Executive Order 12333 is binding on executive branch personnel and those operating on its behalf and violations may result in administrative discipline, including dismissal from service. With a possible exception for military personnel, however, it is not a crime to violate a provision of Executive Order 12333. While a president can revoke the executive order’s prohibition on assassination, that would not thereby permit operations that would violate the referenced federal criminal statutes.
The president would need to be apprised whether the covert action or any specific means authorized for the covert action could be seen as inconsistent with provisions of international law, including views of international law that differ with those held by the United States.
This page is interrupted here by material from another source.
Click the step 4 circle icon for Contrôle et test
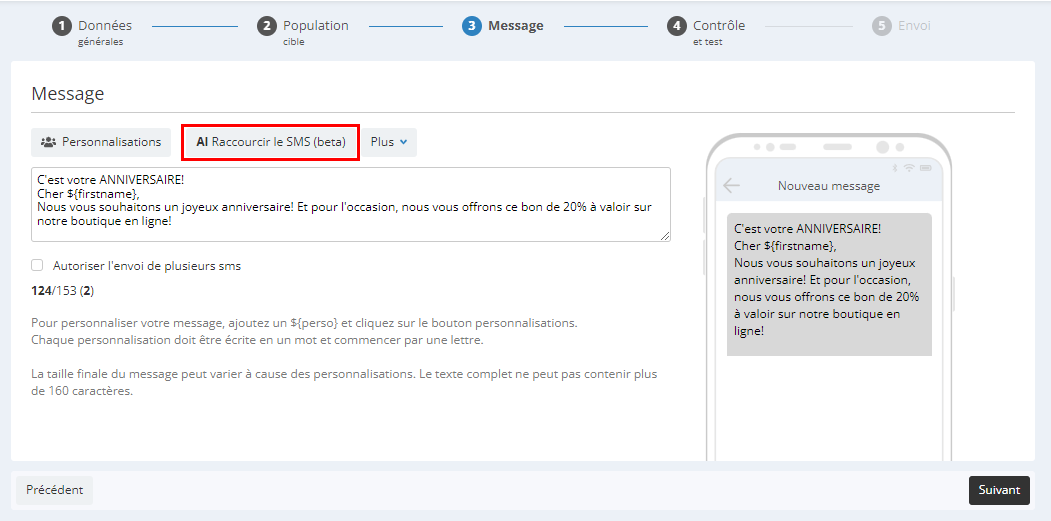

The National Security Act does not bar the president from authorizing a covert action that might violate aspects of international law so long as those aspects are neither codified in a federal statute nor that constrain United States conduct as a matter of U.S. Constitutional law. Once apprised, the president may then knowingly decide as a matter of policy whether or not to authorize that covert action or those means under a covert action.
A finding, however, could not permit CIA to use means intended to influence United States political processes, public opinion, policies, or media. For example, a finding could not authorize CIA to try to influence regime change abroad by influencing the U.S. media to print certain stories. While this restriction sounds straightforward and simple to meet, the pervasive osmosis of information into the borderless digital realm presents an increasingly difficult challenge.
Congress can also refuse to appropriate funding for, or prohibit the use of existing appropriated funds for specific activities under any covert actions. Thus, were a finding to issue authorizing CIA to undertake regime change operations to which Congress objected, Congress could effectively nullify or limit the regime change operations authorized in a finding by exercising its “power of the purse” to withholding funds from all or parts of the covert action.
In short, CIA’s authority to conduct operations for the purpose of effecting a regime change overseas is clear if the operation is a covert action. The president must authorize the covert action and notify Congress. The covert action could not be pursued using means that would violate the U.S. Constitution, federal statutes, or Executive Order 12333’s ban on assassination, and that avoids or minimizes an unintended influence on United States political processes, public opinion, policies, or media. The covert action would need to have sufficient support in Congress that appropriated funds would be made available.